- Task to carry out: Reproduce every line of the material below word for word, leaving out the pictures.

Start of Supplied records

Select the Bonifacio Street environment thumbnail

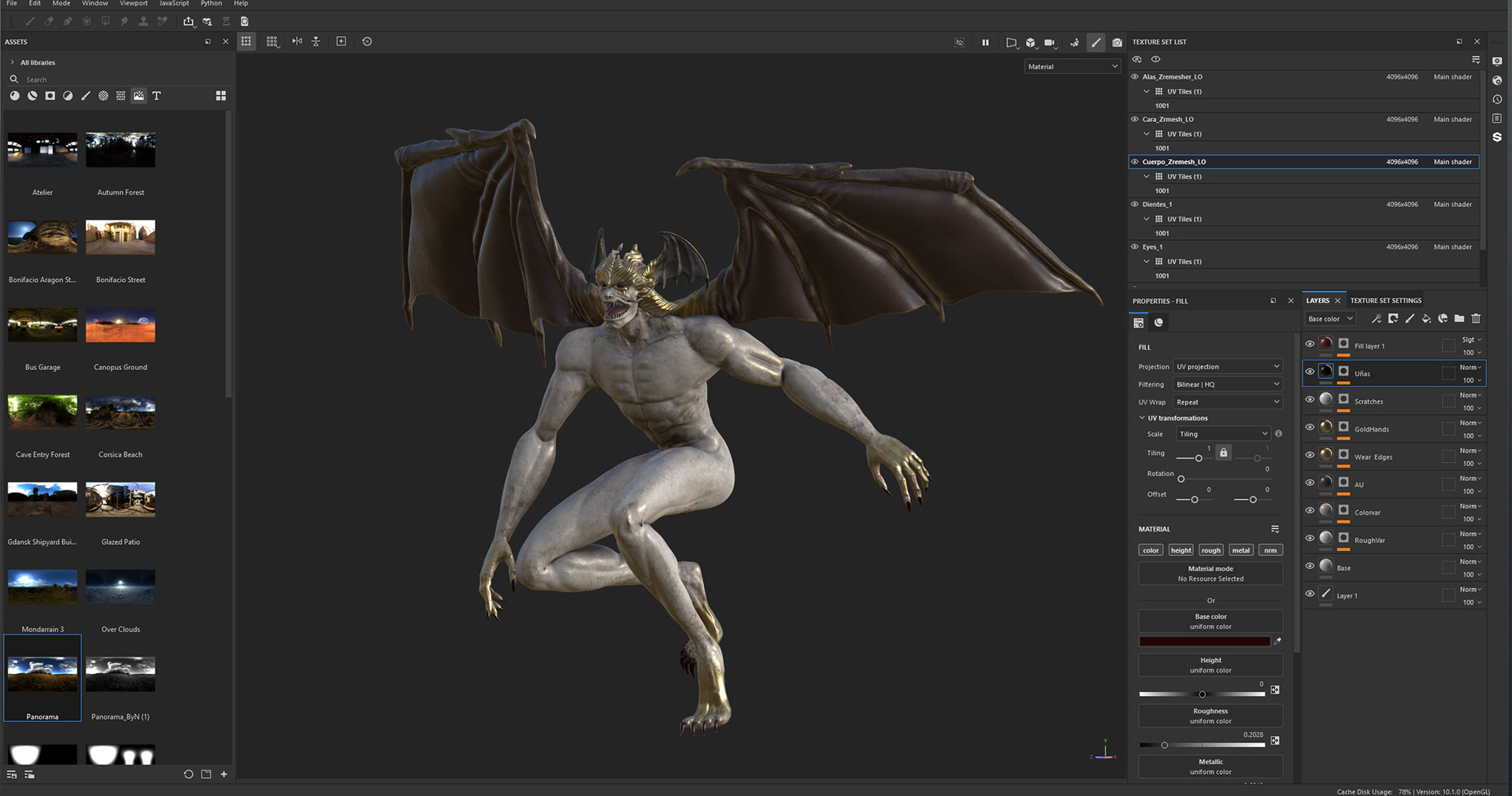[120, 238]
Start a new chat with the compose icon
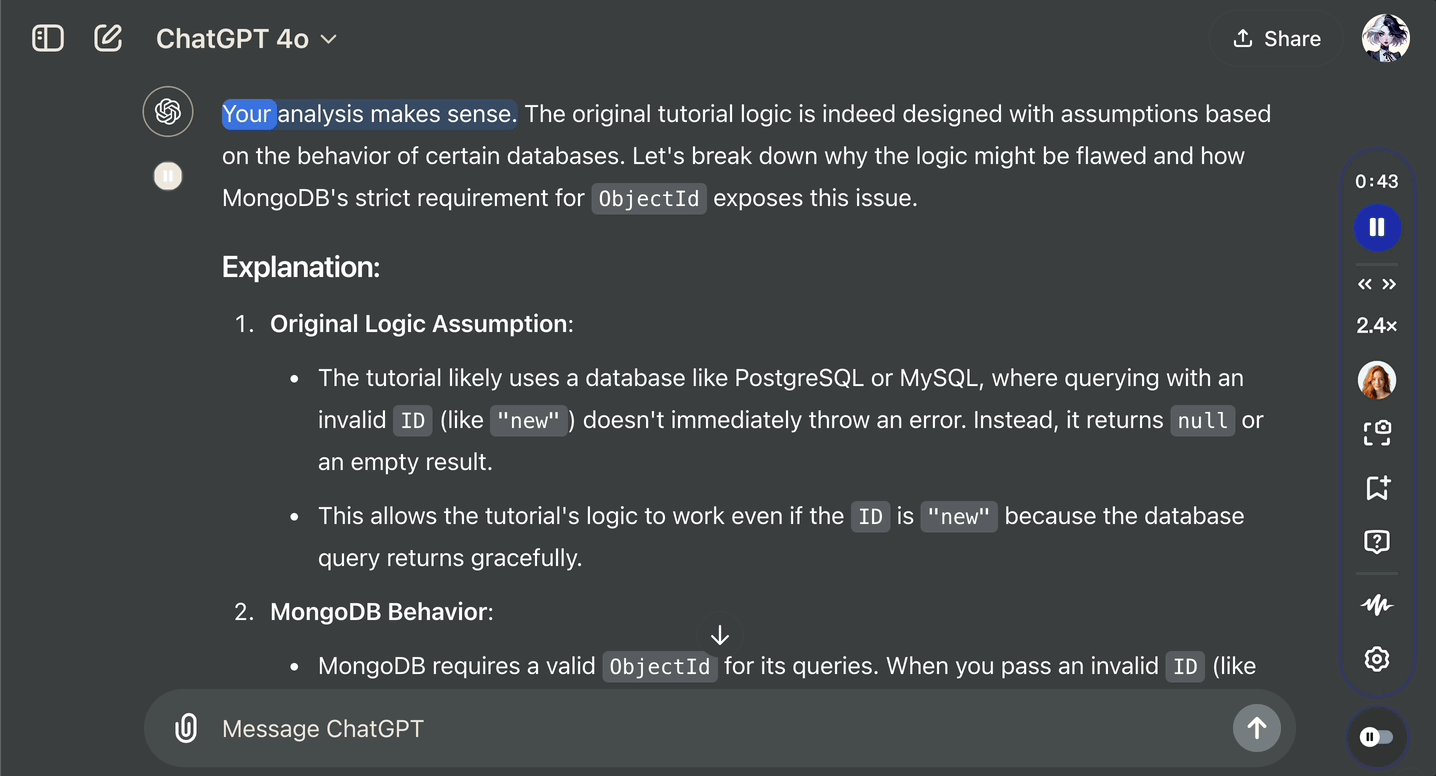 point(108,39)
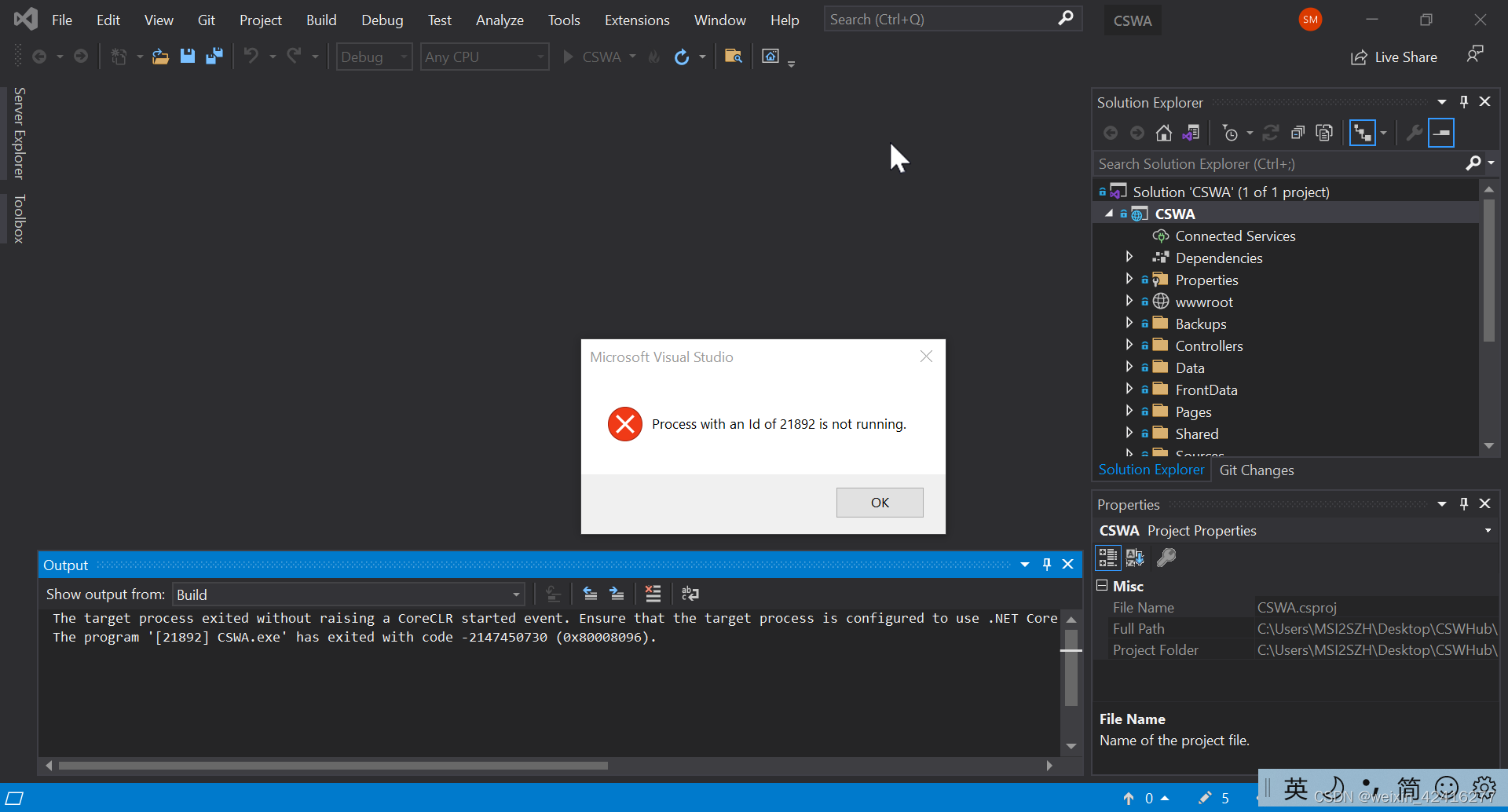This screenshot has height=812, width=1508.
Task: Select the Save All toolbar icon
Action: click(x=214, y=56)
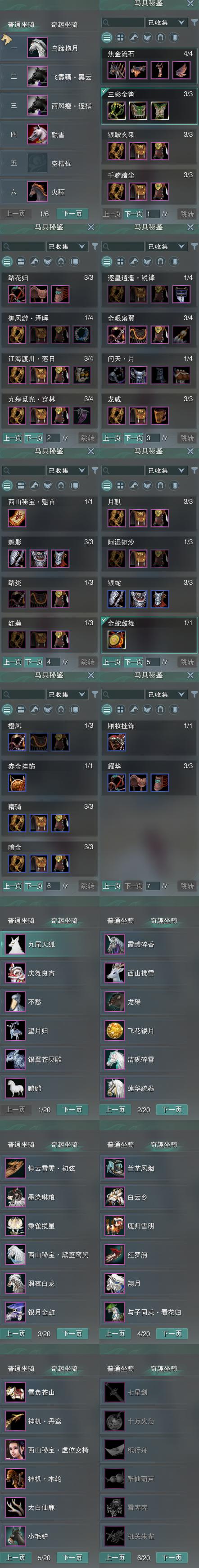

End of Supplied records

- Task output:
Select the Bonifacio Street environment thumbnail

[120, 238]
Start a new chat with the compose icon
 point(108,39)
This screenshot has height=812, width=1508.
Task: Select the Save All toolbar icon
Action: click(x=214, y=56)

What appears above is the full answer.